Annabelle Selldorf’s National Gallery Renovation Brings Space, Light, and Style to a Much-Loved London Institution
The in-demand architect reimagines the Sainsbury Wing to welcome lingering and reflection

View from Sainsbury Wing mezzanine toward the grand staircase. Photo: Edmund Sumner. © The National Gallery London
The Michelin-star laden Giorgio Locatelli has a favorite painting in London’s National Gallery. It is Caravaggio’s Supper at Emmaus, dating from 1601, in which Jesus greets two disciples over a table lavishly laden with food. From May 10, the chef will be able to see it whenever he wants. With his wife Plaxy as front of house, his name will be on the new restaurant on the mezzanine floor of the newly restructured Sainsbury Wing.
The Sainsbury Wing, named for the family who were its key sponsors, was completed in 1991: a complex piece of postmodernity fashioned by the American architects Venturi, Scott-Brown. It was intended less to blend with the original Wilkins building next door than to complement the peerless collection of early Renaissance art to be shown in its galleries. Situated on its first floor, their architecture pays homage to the Renaissance masters, but especially Brunelleschi, with soaring arches and intimate side rooms and are still described as “practically perfect” by the National Gallery’s director Gabriele Finaldi. But the entrance that the Americans created was designed for different times. “We have so many more visitors now,” Finaldi says. “And we want to make them feel as welcome as possible.”
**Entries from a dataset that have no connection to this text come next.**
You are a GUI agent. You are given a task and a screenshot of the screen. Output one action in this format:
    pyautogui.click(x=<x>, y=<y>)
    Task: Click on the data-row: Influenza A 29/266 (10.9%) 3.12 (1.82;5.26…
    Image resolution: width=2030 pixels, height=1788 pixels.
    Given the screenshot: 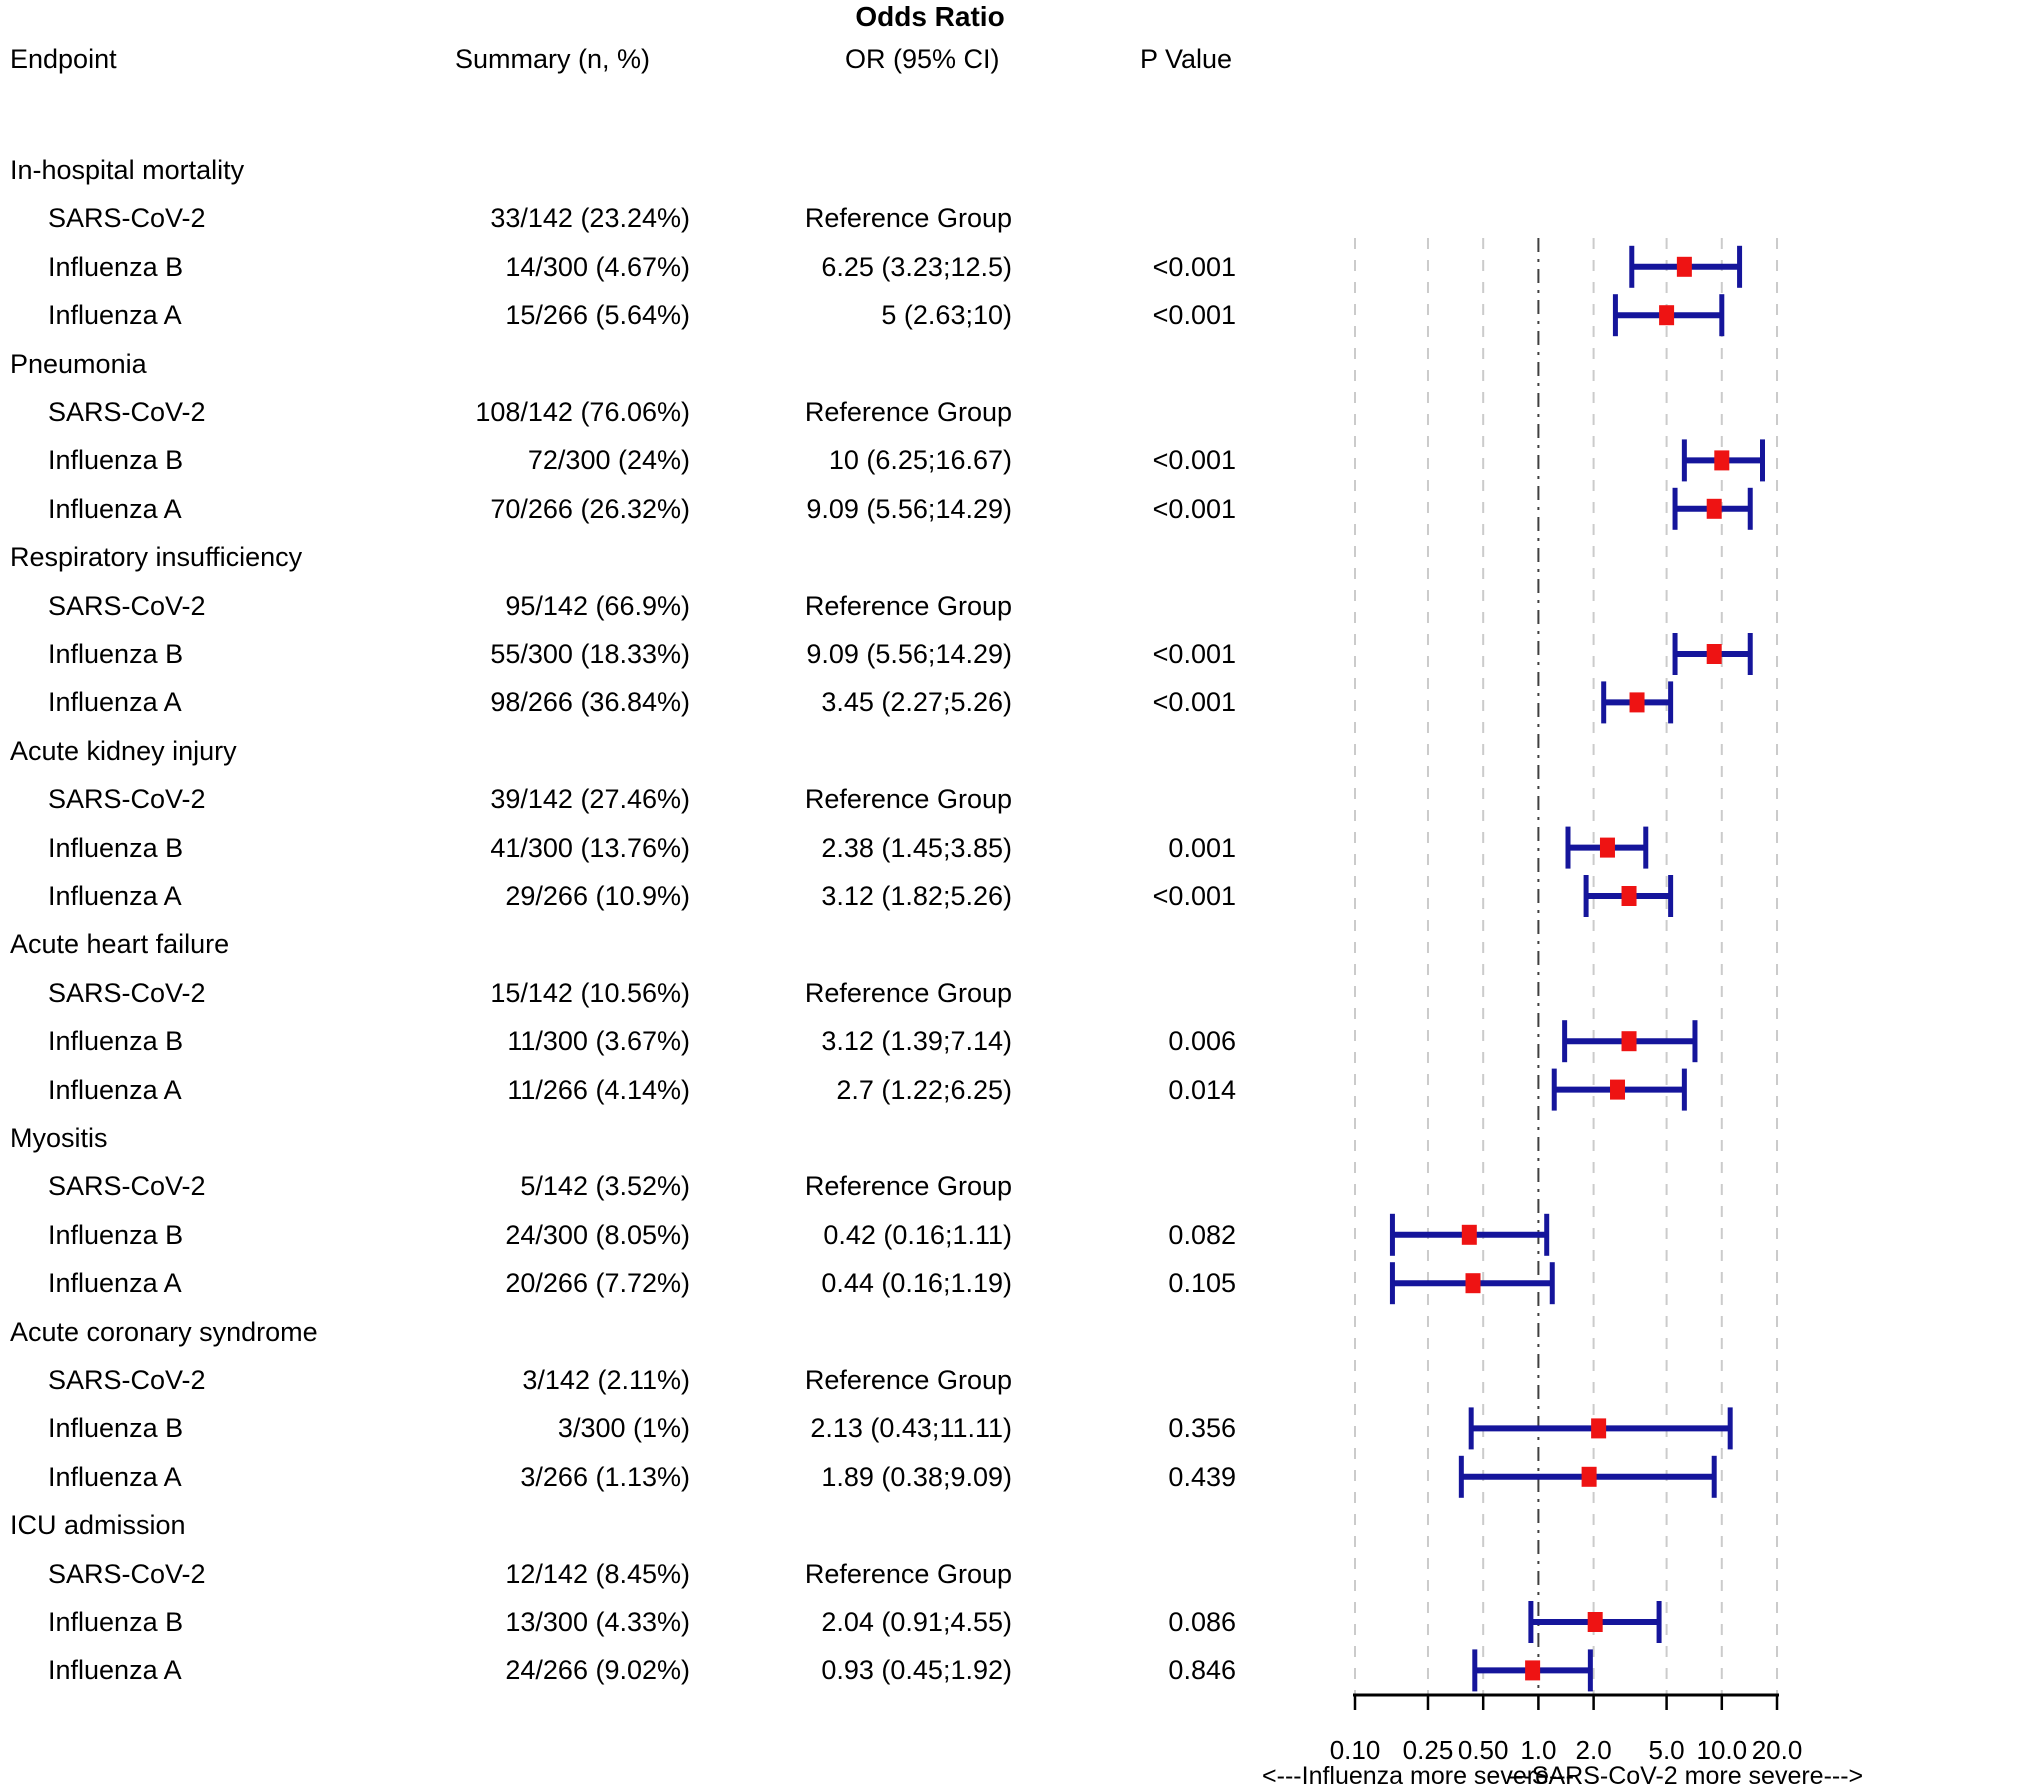 What is the action you would take?
    pyautogui.click(x=650, y=896)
View of the Grand Staircase with the rotunda and Jubilee Walk. Photo: Edmund Sumner. © The National Gallery London
Enter Annabelle Selldorf, and her New York–based team at Selldorf Architects, for whom this has been her first institutional job in London. She’s no stranger to the city, having created galleries for Zwirner, Werner, and Hauser & Wirth in banks, townhouses, and former grand offices. And no stranger to museums, having made interventions in the Museum of Art San Diego, the Hirshhorn, and the Clark Institute in the U.S. In April, her impressive restructuring of the Frick Collection in New York was revealed.
“I often think back to the Wallraf-Richartz Museum that we visited in Cologne a lot when I was a child,” says Selldorf, who grew up in the German city. “Its entrance was filled with daylight and it felt like a big public forum.” With her remodeling of the Sainsbury Wing’s ground floor, she has created something similar in London—an uninterrupted swathe of space where visitors can linger in a book store or coffee bar, or head straight to the galleries up the original Eastern staircase in powerful black granite. At its top, a brand-new artwork by land artist Richard Long has been created—a swirling cosmos painted in pale gray mud on a black background. “We wanted a contemporary work,” explains Finaldi. “Something to match the site-specific Bridget Riley commission that marked the opening of the Wing in 1991.”

The National Gallery London. Photo: Edmund Sumner. © The National Gallery London
In London, Selldorf’s memories of Cologne mean she brought in huge washes of daylight to the ground floor by cutting away half of the first-floor ceiling to create a double-height space, and leaving the mezzanine where Locatelli will be serving his Maritozzi—special southern Italian doughnuts that can’t be found anywhere else in London. She replaced the black smoked glass panes that filled the eastern wall with clear ones that provide a view into the gallery from the street.
“We really did think a lot about the original architecture,” says Selldorf, “but also what’s changed in 30 years. We needed to accommodate a lot more visitors and also to allow them to feel that they can do as they please. That this isn’t a gallery to be afraid of, or intimidated by.”

View from the new Bar Giorgio. Photo: Edmund Sumner. © The National Gallery London

View of the new bar at Locatelli on the mezzanine. Photo: Edmund Sumner. © The National Gallery London
Instead, visitors are greeted by a vast LED screen on the back wall—34 feet long—on which a constantly changing loop of artworks are shown, often in close-up, from the National Gallery’s world-class trove. “I’m not someone who is that interested in technology,” says Selldorf, “but on the screen, you can see art in detail, and it does that in a very equitable way.” Among the famous paintings brought to public scrutiny are Constable’s The Hay Wain and Jan Van Eyck’s Arnolfini Portrait. Upstairs, treasures include The Battle of San Romano by Ucello, once on show in the Medici Palace, now in a newly made frame and vibrant after years of restoration. An altarpiece from a now-demolished Florentine church—San Piero Maggiore—was once displayed in bits over various galleries and has been reassembled into one astonishing whole.
Selldorf’s solutions to the Sainsbury Wing have been carried out with some neutrality. A pale limestone floor is similar to the York stone of the pavement outside the building, allowing a seamless flow between the two, while the deep gray pietra serena chosen by Venturi and Scott Brown is brought right down to the base of the building.
But this is, first and foremost, a place for people. “It’s a little bit my thing to say that architecture comes to life thanks to those who use it,” says Selldorf. In the Sainsbury Wing, that is most certainly the case.